__Requirement 1__
Please reproduce the records word for word, everything from the start of the records down to the line that contains "In order to click on Radial", including both ends.

__Document extract__
—————

On this page, we describe:
- Reporting a concern
- Before you report a concern
- How to report a concern
- What to think about before you report a concern to us
- Contacting us about the concern you reported
It is our job to regulate barristers, their vocational and work-based training organisations, and the specialised businesses that we authorise to provide legal services to make sure that they maintain high standards of professional behaviour. To help us to do this, we need to know about any concerns you may have.
There are two types of barrister. “Practising” barristers hold valid practising certificates that allow them to provide legal services. “Unregistered” barristers do not hold practising certificates.
Both types of barrister have been “Called to the Bar” which means they have a Law degree and have done some vocational training but unregistered barristers may never have become fully qualified by completing the work-based component of Bar training known as “pupillage”, or their training may not be fully up to date. In other cases, an unregistered barrister may be fully trained and entitled to have a practising certificate but do not currently have one. That is why only practising barristers who have a practising certificate are allowed to call themselves barristers if they are providing legal services
While the Barristers’ Register shows details of all barristers who are authorised to practise currently, it might be that a barrister you are concerned about stopped practising after the date when the conduct you are concerned about occurred. If this has happened, their name will not appear on the Barristers’ Register unless they already have a published disciplinary finding.
If you have concerns about the conduct of a barrister (provided they do not work for you), or about a business or organisation we regulate, or if you have concerns about any other aspect of our regulation, you can let us know by making a report to us. We will then consider whether we need to take any action to address the concern. We may not always feel it is right for us to take action, but any information we receive will help us to ensure that our regulation remains effective.
If you have a concern about a barrister who is, or who was, representing you, you need to contact the Legal Ombudsman, and not us. The Legal Ombudsman would normally expect you to raise your concerns with the barrister directly first. If you are not happy with their response, you usually need to complain to the Legal Ombudsman within six months.
You can find more information about complaining about your barrister by going to the Legal Ombudsman website.
The Legal Ombudsman can only look at complaints about the service your barrister has given you. If the Legal Ombudsman thinks your complaint to them includes concerns about the conduct of the barrister or other person we regulate, then the Legal Ombudsman will refer the concerns to us so that we can consider if we need to take action. You do not need to do anything to make this happen. However, we can only investigate where a barrister may have broken the rules or their professional duties set out in the BSB Handbook. This would include things like acting dishonestly, taking on work they are not qualified for, bullying, or being racist or homophobic.
You can tell us if you have concerns about a barrister who is not, or has not, worked for you, or about the place they work from (such as their chambers), or a legal services business which we regulate.
If you were given advice or representation by a barrister who was unregistered (which means they do not have a current practising certificate) you can complain directly to us, as the Legal Ombudsman cannot deal with complaints about unregistered barristers. This might be someone that represented you at an employment or benefits tribunal. Unregistered barristers are not allowed to call themselves barristers when giving you legal help and if they do this it is a breach of the BSB Handbook.

—————

__Input for this task__
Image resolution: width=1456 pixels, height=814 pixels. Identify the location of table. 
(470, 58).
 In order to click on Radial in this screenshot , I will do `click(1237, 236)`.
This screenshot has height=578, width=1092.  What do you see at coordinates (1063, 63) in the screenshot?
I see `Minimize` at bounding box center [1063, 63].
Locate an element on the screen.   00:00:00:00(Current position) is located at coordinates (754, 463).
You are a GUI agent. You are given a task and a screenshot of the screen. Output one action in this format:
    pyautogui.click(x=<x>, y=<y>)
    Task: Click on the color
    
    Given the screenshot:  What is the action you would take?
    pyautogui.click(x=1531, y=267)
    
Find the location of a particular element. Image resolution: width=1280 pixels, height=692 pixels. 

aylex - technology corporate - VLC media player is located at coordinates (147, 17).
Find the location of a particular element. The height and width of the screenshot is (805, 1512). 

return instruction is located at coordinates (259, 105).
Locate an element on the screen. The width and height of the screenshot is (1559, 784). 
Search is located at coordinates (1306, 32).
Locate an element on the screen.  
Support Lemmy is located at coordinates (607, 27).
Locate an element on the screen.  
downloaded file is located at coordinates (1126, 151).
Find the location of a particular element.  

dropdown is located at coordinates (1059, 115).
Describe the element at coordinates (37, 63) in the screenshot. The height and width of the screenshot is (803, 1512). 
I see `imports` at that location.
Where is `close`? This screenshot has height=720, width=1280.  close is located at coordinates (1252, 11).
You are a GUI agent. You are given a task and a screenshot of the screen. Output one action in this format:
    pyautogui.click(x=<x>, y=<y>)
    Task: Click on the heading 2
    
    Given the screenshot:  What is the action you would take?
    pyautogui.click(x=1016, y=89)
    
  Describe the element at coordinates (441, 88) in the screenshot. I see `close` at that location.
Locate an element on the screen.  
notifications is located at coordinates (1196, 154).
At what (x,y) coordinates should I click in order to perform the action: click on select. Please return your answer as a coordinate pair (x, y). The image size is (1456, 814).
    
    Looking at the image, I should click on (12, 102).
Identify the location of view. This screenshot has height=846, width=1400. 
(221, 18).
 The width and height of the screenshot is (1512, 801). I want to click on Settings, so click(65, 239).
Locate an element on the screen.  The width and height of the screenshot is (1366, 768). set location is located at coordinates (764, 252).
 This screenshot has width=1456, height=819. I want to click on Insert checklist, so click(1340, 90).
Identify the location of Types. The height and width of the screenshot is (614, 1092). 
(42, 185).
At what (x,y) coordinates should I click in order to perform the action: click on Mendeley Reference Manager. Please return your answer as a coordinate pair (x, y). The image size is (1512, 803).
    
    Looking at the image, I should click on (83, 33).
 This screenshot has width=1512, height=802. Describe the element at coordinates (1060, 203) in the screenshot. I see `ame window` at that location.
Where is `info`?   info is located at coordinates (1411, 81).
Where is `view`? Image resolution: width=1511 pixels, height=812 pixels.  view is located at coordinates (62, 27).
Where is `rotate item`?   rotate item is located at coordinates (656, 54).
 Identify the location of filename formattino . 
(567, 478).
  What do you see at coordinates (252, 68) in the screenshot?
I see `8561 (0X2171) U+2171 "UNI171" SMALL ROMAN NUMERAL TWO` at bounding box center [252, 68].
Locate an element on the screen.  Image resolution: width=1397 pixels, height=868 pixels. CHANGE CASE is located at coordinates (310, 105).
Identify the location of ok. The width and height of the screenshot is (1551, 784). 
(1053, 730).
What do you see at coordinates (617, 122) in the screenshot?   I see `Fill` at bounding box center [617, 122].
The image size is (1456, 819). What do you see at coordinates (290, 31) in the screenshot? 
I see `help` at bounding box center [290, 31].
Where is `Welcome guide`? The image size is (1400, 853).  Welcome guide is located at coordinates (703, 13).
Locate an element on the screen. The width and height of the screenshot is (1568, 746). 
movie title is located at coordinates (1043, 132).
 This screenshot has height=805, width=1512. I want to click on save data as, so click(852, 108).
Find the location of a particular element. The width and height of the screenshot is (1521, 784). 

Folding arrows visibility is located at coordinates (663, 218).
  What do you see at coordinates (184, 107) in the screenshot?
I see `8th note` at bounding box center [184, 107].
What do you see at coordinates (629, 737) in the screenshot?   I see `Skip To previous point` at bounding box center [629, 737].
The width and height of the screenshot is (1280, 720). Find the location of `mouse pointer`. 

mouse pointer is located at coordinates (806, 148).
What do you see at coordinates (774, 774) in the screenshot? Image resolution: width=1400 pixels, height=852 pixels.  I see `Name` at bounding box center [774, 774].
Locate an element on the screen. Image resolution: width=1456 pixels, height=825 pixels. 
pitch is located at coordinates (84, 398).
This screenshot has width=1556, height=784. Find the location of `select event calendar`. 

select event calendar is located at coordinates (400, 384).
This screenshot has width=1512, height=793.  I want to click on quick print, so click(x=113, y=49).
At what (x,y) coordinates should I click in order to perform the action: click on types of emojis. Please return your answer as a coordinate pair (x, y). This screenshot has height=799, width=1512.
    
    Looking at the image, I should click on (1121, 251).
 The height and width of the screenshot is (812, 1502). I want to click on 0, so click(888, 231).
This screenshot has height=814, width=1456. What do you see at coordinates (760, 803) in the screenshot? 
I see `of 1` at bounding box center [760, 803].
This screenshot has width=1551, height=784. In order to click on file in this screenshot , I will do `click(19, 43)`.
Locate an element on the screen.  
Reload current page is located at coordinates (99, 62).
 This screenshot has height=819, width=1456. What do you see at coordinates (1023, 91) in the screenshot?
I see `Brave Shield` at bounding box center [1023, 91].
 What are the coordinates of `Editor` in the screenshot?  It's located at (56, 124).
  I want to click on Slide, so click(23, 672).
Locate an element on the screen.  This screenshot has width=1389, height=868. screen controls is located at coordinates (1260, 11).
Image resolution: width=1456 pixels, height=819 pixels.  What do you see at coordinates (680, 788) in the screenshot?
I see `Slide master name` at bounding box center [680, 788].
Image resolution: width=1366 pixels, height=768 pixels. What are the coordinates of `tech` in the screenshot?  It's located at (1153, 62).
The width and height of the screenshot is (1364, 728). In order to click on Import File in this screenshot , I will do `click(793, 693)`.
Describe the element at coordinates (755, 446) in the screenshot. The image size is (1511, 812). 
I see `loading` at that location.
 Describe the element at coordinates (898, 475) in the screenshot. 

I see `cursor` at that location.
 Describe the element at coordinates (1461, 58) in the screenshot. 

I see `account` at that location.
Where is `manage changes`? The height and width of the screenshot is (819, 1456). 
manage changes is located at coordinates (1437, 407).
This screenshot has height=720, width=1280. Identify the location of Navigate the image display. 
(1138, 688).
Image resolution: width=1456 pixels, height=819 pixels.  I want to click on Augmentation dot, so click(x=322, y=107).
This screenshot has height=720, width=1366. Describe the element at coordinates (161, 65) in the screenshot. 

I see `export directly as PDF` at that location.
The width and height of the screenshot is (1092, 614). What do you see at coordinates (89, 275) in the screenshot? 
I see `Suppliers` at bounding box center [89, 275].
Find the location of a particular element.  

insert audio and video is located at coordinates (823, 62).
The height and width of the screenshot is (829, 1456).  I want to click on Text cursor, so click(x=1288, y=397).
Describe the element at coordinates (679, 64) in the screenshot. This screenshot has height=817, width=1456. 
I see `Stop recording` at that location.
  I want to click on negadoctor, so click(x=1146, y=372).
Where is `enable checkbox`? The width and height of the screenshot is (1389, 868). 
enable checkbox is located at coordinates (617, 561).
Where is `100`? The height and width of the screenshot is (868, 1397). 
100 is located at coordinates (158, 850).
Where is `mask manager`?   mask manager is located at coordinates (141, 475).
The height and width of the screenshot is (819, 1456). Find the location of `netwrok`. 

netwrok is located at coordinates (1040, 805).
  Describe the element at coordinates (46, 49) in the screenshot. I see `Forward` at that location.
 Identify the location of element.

—————

__Requirement 2__
According to the guidance on reporting a concern, within what time limit do you usually need to complain to the Legal Ombudsman if you are unhappy with your barrister's response?

__Exercise output 1__
Image resolution: width=1456 pixels, height=814 pixels. Identify the location of table. 
(470, 58).
 In order to click on Radial in this screenshot , I will do `click(1237, 236)`.

__Exercise output 2__
Within six months.